## ABOUT THIS EXERCISE
From the line with "Instruction: Click 2D" to the final line of the data below, please write out every line exactly, with no pictures.

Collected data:
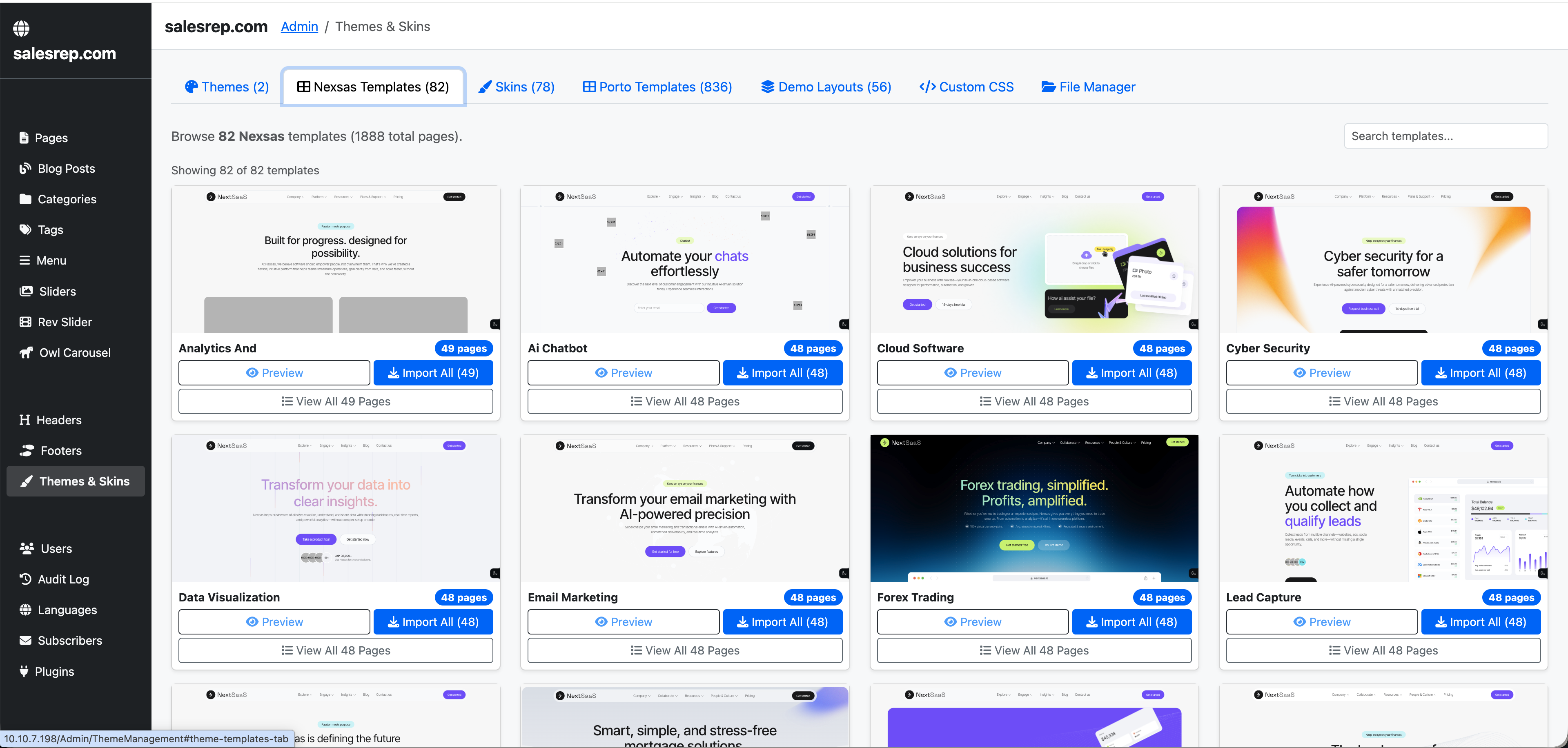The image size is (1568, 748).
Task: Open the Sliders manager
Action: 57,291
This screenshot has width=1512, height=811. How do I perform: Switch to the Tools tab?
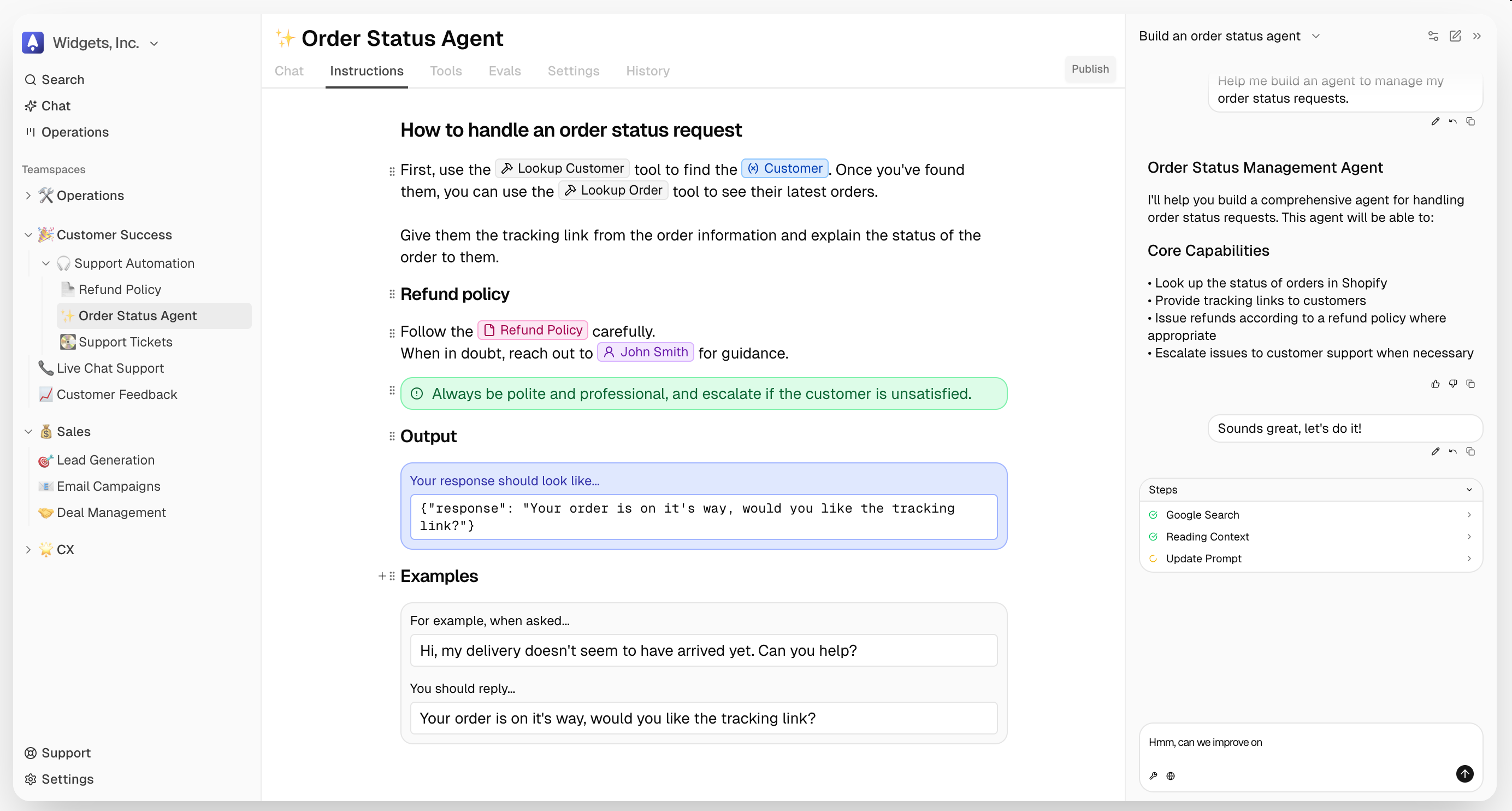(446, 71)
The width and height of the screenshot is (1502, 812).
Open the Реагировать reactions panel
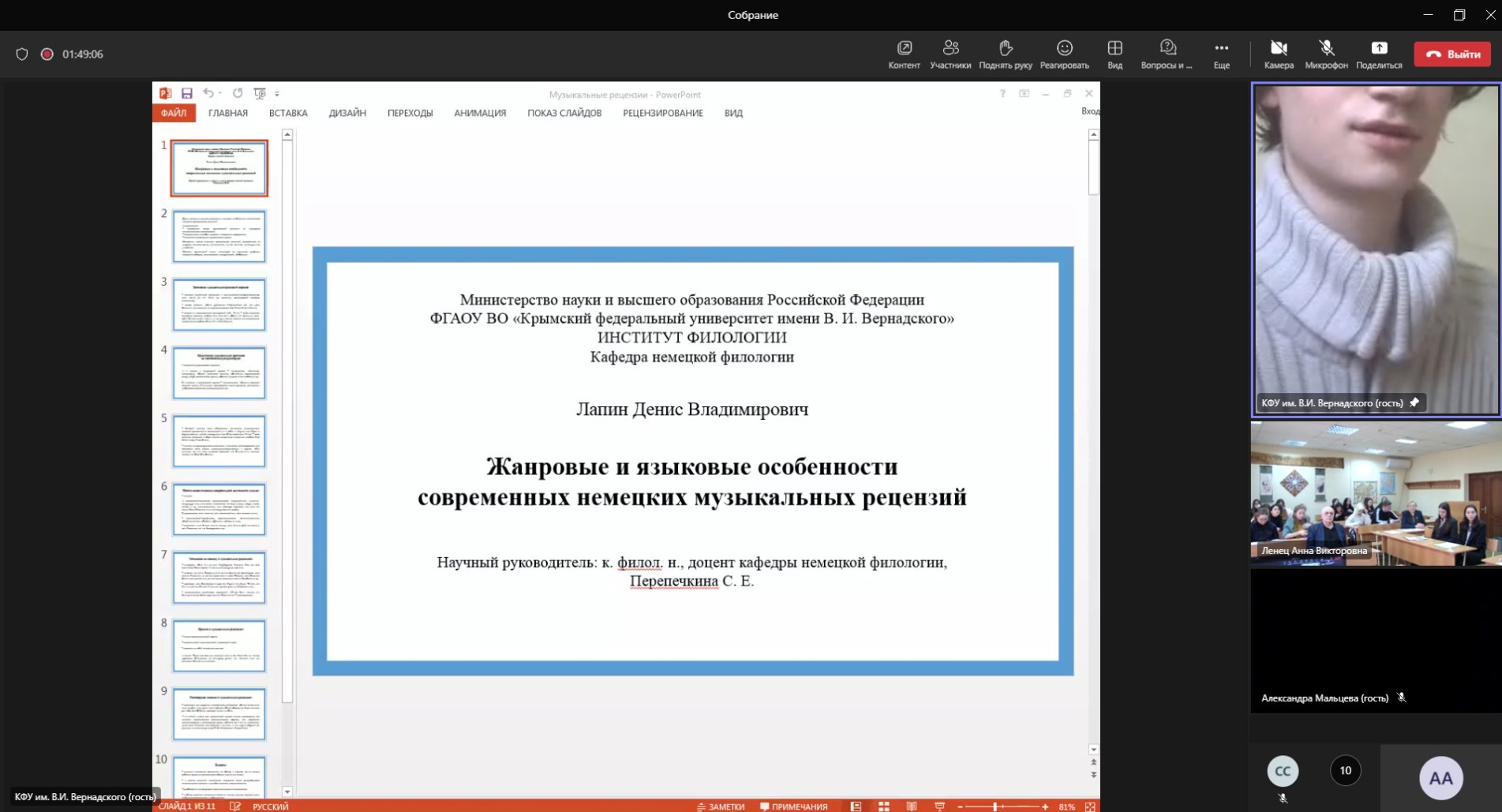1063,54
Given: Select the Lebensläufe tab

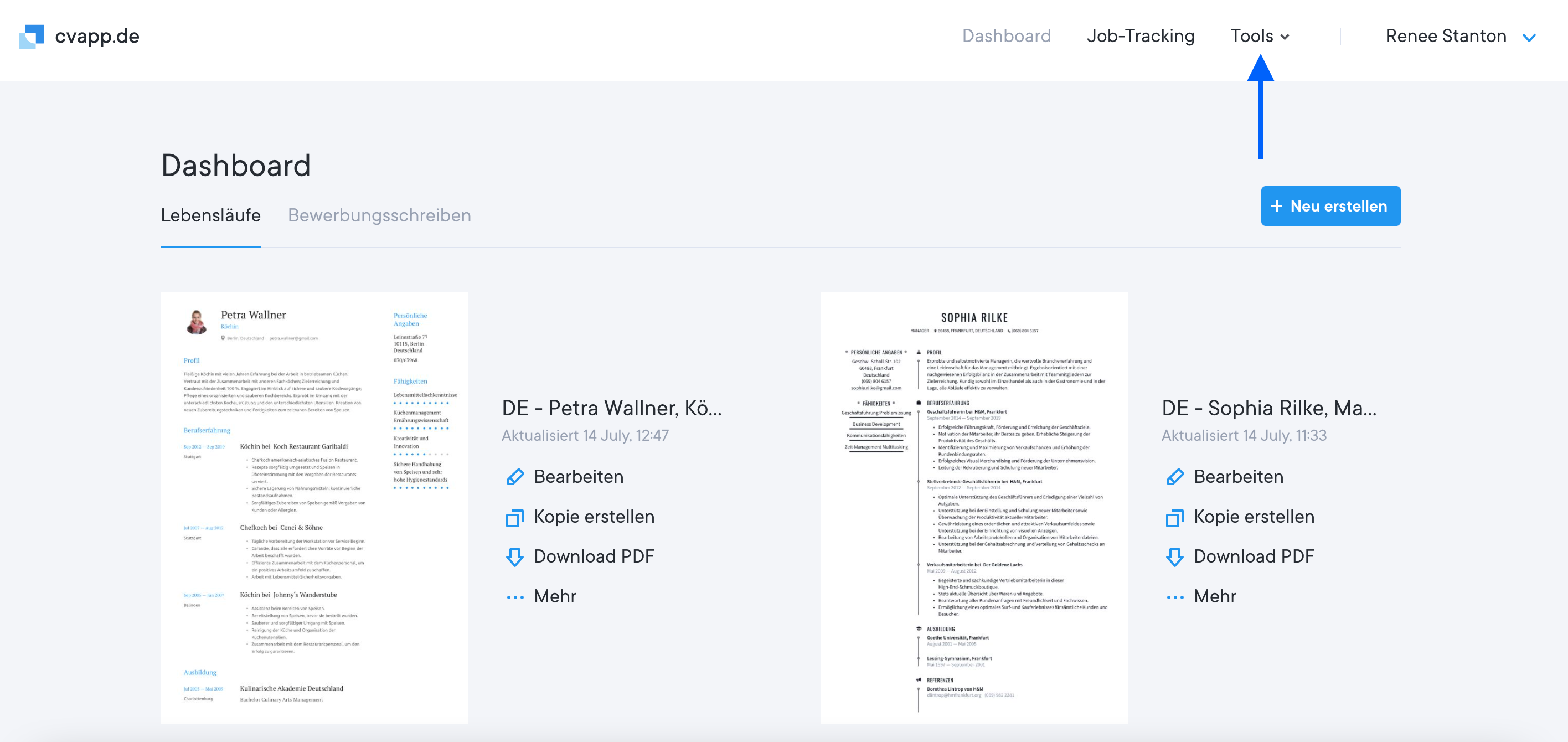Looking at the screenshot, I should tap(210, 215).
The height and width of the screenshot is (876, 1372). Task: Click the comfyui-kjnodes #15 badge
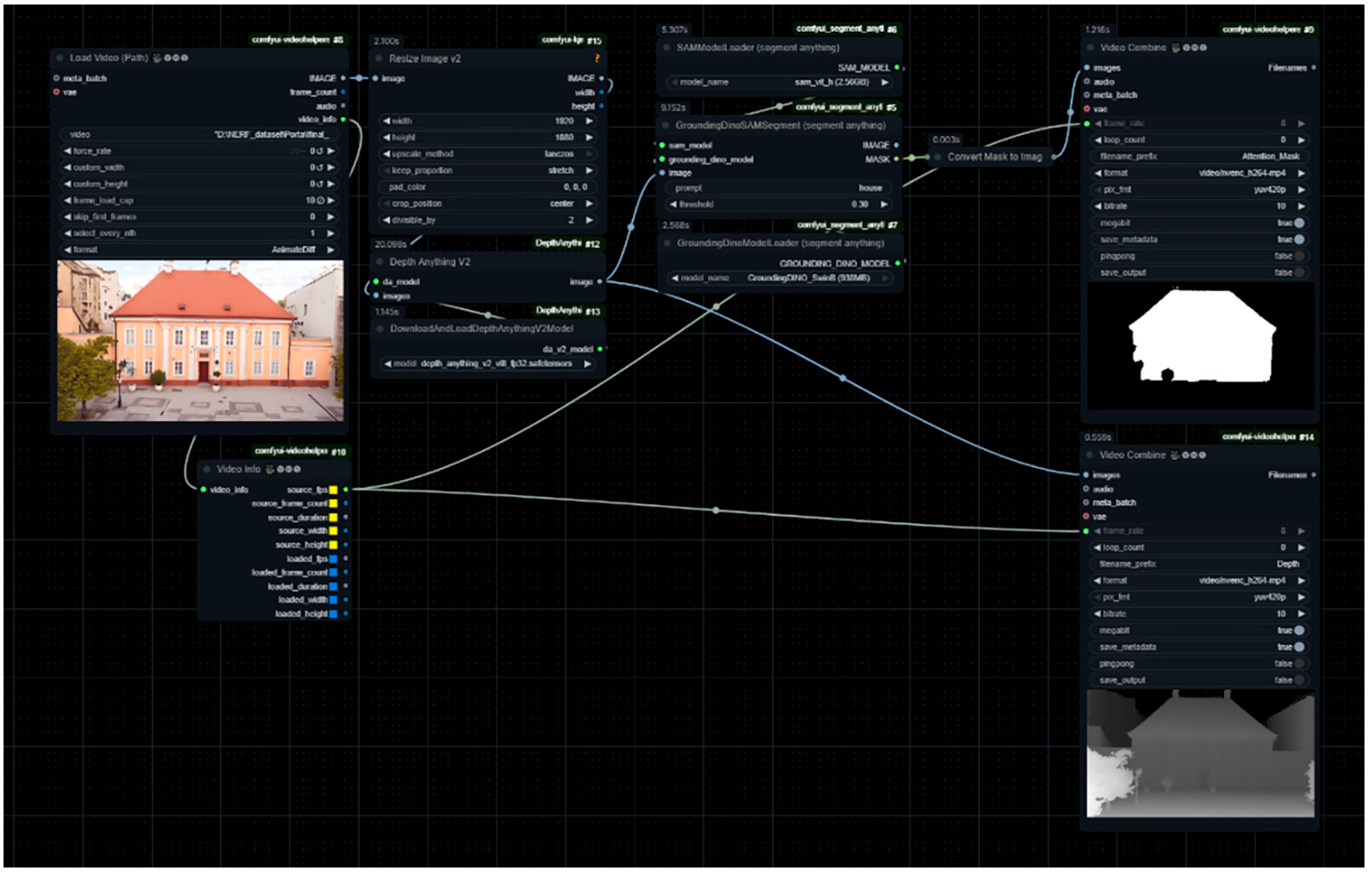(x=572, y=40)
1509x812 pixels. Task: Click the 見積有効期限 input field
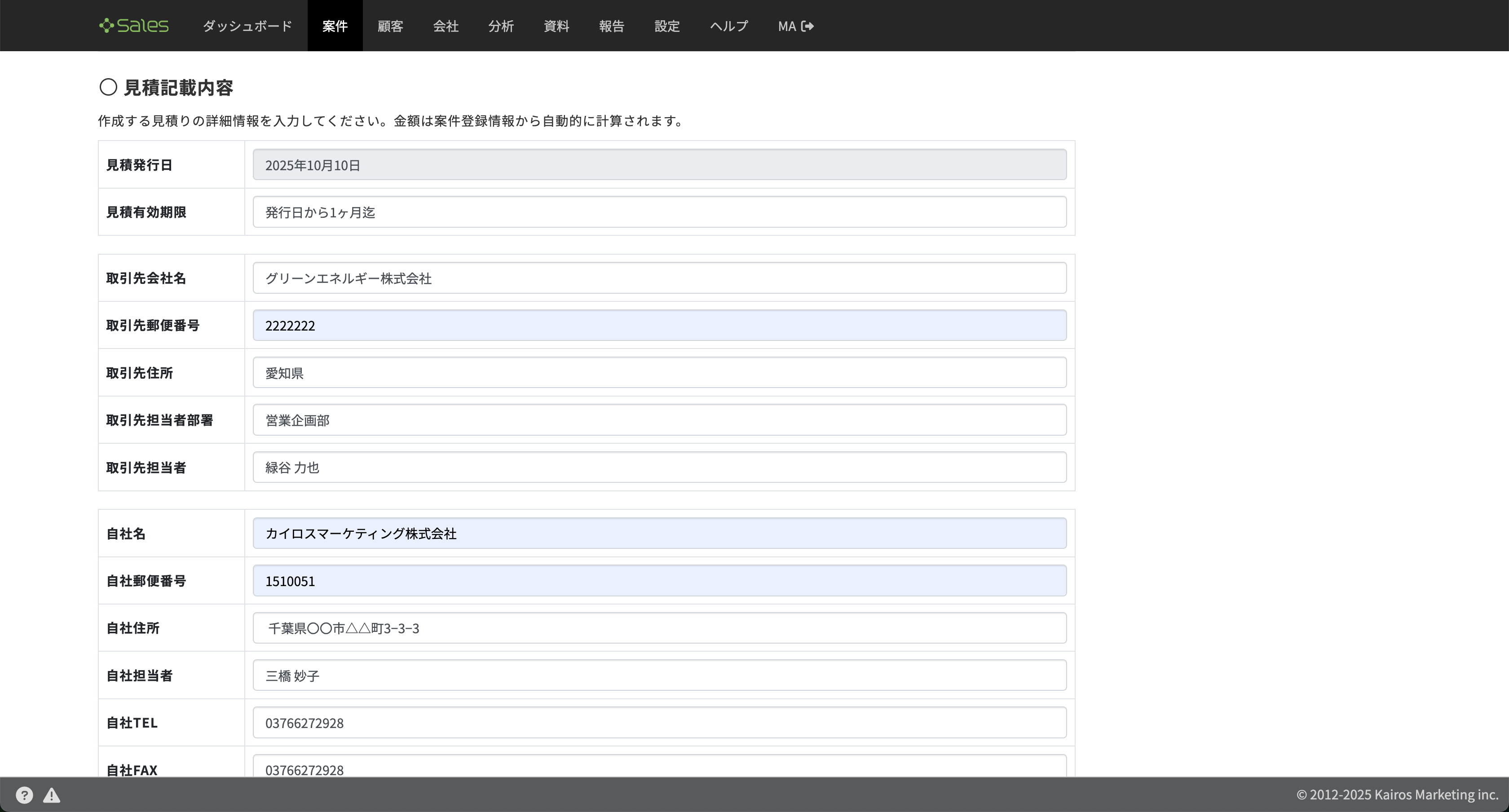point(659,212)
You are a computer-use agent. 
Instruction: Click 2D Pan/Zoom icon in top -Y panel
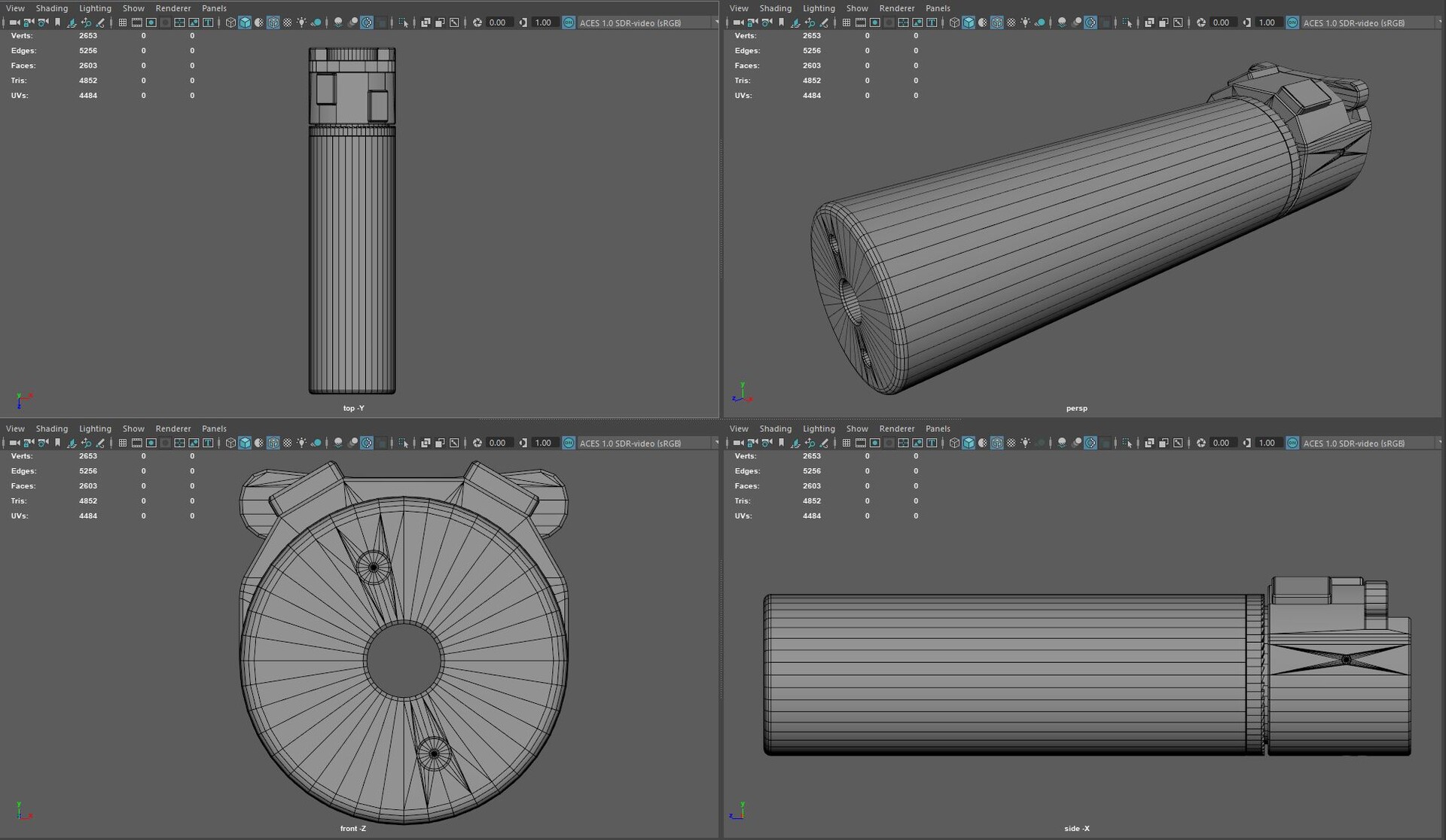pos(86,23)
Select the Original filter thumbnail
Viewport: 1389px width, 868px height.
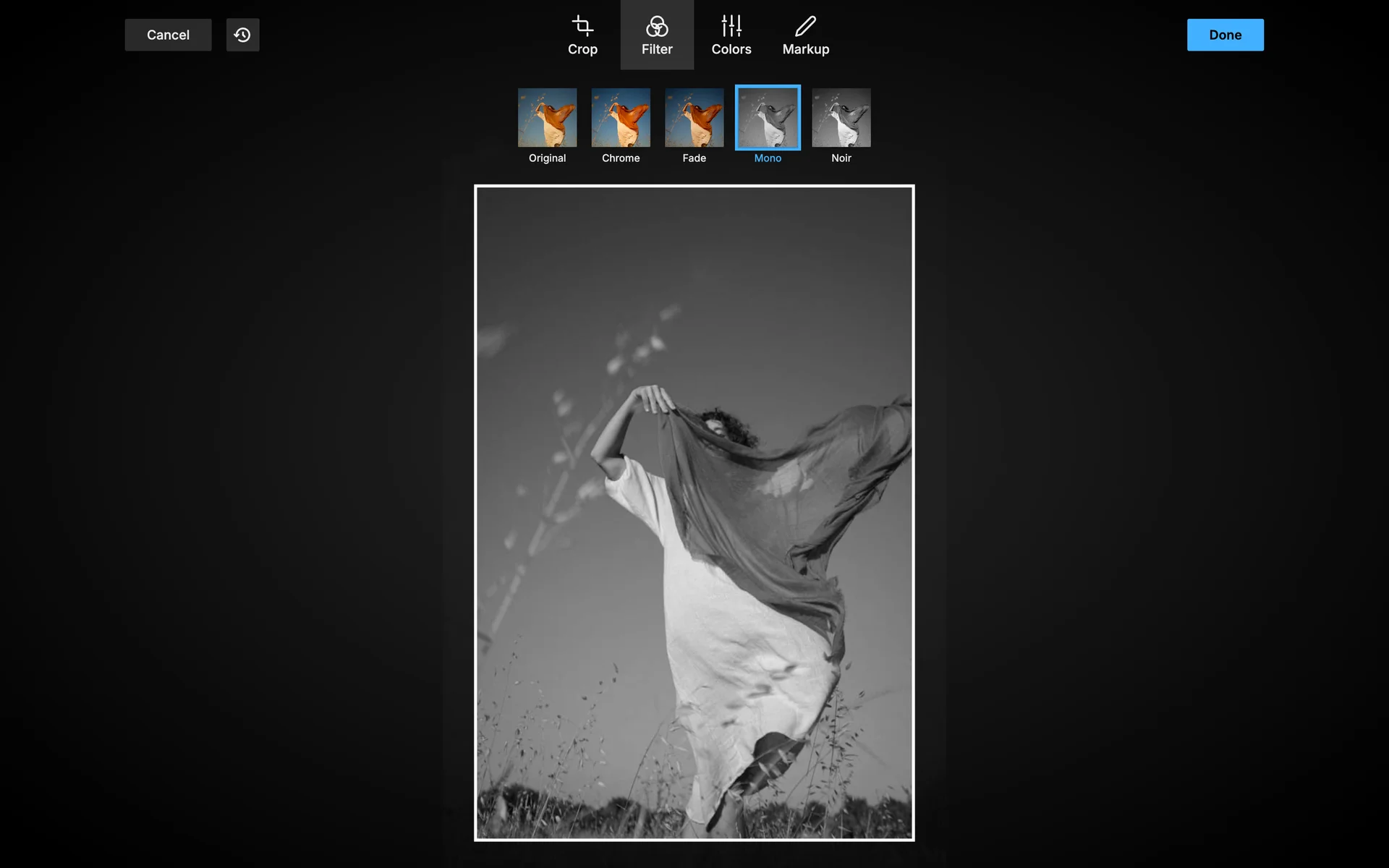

## REPLY
Instruction: Click 2D Pan/Zoom icon in top -Y panel
pos(86,23)
Select the Original filter thumbnail
Viewport: 1389px width, 868px height.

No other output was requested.